If a line of the data below holds the string "will", copy it.

+ + +

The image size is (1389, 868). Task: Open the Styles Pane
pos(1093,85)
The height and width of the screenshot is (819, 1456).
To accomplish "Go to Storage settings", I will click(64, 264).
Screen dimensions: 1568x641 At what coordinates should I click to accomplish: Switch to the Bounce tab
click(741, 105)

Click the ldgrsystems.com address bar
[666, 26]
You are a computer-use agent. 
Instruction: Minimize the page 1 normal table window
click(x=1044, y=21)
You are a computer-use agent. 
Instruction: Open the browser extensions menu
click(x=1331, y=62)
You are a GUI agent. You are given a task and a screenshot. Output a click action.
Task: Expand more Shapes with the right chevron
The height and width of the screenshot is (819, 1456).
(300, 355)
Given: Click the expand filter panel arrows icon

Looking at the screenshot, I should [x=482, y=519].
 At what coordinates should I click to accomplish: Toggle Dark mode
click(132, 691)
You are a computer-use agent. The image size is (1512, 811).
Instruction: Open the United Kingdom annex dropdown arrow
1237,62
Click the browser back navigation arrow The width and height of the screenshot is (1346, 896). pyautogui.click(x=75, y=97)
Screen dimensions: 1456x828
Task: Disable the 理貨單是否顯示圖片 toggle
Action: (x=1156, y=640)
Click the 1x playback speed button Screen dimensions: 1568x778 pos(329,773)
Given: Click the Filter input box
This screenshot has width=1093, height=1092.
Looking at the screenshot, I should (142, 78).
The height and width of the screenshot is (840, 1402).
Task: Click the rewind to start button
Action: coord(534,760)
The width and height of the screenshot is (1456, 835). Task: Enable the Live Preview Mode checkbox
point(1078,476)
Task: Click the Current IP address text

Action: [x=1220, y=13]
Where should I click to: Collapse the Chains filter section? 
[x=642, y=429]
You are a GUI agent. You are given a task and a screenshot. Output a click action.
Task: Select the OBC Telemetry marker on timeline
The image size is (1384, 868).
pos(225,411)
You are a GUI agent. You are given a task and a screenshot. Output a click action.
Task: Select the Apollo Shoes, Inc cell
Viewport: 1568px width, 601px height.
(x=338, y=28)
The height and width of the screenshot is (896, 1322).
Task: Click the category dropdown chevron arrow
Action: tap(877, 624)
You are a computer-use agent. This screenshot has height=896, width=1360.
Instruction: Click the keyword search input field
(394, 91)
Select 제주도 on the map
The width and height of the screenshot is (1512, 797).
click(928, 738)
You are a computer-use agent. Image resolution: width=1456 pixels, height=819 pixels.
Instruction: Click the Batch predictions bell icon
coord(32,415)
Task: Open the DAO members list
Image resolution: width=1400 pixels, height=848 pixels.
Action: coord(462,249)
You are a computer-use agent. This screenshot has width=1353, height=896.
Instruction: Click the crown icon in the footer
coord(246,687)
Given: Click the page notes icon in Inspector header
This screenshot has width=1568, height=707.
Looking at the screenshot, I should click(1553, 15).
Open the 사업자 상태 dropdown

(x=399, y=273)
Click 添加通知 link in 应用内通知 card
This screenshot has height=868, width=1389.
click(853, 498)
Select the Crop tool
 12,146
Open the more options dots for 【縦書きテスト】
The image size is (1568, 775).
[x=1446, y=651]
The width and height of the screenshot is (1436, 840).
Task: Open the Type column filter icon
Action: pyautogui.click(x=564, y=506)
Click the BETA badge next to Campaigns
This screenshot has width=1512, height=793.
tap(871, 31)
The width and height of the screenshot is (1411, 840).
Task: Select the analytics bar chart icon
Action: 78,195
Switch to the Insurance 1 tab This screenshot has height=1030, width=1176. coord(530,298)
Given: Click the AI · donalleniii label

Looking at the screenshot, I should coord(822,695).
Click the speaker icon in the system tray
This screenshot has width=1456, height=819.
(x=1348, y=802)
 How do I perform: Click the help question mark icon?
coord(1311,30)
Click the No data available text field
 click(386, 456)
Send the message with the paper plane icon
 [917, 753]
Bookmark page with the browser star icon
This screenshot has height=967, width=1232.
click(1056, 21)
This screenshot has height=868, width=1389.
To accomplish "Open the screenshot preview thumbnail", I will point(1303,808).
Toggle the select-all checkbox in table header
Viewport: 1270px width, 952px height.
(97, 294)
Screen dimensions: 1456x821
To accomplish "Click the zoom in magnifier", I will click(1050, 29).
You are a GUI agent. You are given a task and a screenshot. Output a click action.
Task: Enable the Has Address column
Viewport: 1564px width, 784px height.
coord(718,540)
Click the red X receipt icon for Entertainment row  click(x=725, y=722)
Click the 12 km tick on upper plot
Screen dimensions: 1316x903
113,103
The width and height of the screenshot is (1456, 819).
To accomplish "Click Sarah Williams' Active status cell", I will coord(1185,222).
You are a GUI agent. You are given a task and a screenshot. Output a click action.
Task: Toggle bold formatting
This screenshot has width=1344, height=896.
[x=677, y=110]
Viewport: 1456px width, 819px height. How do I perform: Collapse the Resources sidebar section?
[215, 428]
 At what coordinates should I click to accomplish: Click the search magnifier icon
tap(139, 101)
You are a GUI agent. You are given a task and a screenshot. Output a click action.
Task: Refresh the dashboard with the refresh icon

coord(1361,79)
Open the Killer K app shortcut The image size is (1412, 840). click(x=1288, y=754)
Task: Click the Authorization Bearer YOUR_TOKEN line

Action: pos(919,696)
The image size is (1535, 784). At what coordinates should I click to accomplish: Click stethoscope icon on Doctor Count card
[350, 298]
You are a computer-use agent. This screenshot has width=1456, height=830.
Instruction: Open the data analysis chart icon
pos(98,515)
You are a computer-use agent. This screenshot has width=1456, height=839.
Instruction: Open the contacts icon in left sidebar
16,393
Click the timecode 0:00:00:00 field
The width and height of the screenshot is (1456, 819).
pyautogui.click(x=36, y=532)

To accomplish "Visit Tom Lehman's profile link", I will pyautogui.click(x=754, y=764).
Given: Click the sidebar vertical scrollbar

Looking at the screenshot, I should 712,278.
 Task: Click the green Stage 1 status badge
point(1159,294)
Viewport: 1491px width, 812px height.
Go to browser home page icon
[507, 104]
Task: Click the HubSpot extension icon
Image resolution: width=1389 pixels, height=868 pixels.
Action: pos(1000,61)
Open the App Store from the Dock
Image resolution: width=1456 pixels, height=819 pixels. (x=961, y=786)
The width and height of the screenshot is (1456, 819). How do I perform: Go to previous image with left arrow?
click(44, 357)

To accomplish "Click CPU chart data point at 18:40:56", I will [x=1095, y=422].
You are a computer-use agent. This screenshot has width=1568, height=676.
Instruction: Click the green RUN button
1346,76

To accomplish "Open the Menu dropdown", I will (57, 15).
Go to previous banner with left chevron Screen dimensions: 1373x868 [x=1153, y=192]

+ + +

__Response below__
To accomplish "Go to Storage settings", I will click(64, 264).
To accomplish "Open the screenshot preview thumbnail", I will point(1303,808).
To accomplish "Click the zoom in magnifier", I will click(1050, 29).
To accomplish "Click Sarah Williams' Active status cell", I will coord(1185,222).
To accomplish "Visit Tom Lehman's profile link", I will pyautogui.click(x=754, y=764).
To accomplish "Click CPU chart data point at 18:40:56", I will [x=1095, y=422].
To accomplish "Open the Menu dropdown", I will (57, 15).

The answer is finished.